Task to complete
Using the entries that follow, count the lines containing the word "button" and give that number by itself.

Input
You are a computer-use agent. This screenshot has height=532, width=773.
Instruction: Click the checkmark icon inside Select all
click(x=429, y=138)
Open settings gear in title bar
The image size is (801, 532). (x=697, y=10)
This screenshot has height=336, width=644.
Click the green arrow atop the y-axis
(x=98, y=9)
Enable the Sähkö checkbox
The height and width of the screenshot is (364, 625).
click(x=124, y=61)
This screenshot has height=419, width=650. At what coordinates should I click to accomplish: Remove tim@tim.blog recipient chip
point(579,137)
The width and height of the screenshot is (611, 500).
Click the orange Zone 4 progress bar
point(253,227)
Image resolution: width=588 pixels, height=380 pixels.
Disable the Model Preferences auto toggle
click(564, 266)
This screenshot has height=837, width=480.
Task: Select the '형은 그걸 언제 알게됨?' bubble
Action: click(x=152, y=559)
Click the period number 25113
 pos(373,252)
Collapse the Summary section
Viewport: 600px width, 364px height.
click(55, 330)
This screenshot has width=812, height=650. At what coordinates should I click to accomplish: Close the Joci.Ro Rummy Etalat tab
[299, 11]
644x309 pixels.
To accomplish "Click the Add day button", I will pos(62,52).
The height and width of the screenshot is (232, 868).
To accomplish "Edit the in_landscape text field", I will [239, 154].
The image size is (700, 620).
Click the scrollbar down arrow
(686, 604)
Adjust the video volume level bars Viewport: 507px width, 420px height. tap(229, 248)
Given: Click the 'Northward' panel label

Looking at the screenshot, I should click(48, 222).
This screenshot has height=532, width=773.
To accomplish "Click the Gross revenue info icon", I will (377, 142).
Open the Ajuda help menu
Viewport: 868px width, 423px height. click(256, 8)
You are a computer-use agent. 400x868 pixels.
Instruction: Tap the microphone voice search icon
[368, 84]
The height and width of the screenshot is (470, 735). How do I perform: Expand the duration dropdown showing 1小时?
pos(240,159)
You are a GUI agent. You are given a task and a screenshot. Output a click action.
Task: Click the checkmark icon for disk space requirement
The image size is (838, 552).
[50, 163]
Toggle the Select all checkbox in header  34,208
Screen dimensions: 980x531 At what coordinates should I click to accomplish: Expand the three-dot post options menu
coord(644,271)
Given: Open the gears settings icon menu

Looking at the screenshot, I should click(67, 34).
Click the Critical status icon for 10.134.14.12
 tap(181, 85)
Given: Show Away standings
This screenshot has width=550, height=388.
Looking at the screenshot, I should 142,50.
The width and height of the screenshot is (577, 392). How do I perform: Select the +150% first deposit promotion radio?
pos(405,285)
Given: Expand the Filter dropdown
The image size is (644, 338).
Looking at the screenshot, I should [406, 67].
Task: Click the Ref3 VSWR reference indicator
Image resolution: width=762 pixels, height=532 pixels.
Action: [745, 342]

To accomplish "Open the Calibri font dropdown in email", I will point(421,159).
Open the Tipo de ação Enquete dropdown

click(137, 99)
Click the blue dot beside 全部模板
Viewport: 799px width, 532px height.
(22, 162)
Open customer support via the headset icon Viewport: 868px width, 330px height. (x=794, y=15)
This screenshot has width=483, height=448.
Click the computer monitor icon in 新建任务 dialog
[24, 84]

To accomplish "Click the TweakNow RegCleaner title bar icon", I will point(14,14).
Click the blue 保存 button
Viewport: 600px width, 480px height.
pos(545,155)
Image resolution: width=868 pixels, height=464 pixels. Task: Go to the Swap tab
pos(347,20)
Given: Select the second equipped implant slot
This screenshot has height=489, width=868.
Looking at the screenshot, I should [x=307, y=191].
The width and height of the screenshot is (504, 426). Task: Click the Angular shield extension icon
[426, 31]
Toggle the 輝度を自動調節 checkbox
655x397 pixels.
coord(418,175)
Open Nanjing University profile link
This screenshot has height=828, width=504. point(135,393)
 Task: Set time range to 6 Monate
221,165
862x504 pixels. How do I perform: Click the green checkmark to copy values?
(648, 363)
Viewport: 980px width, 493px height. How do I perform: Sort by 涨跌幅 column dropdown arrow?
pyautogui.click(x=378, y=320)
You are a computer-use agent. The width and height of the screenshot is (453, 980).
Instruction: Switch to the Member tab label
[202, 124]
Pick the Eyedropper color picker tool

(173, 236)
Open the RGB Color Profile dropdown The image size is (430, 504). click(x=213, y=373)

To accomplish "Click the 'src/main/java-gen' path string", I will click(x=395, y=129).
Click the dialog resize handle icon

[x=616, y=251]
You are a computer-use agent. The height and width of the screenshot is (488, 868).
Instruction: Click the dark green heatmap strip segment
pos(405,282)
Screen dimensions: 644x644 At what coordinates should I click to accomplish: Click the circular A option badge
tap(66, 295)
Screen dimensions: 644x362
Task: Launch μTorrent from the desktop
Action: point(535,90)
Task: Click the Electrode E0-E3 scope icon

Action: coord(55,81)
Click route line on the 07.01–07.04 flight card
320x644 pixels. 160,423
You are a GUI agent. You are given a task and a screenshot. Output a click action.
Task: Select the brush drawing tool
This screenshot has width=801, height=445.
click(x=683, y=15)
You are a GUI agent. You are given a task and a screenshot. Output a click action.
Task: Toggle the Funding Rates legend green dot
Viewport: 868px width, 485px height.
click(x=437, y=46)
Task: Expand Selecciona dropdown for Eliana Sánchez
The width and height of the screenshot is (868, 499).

Solution below
2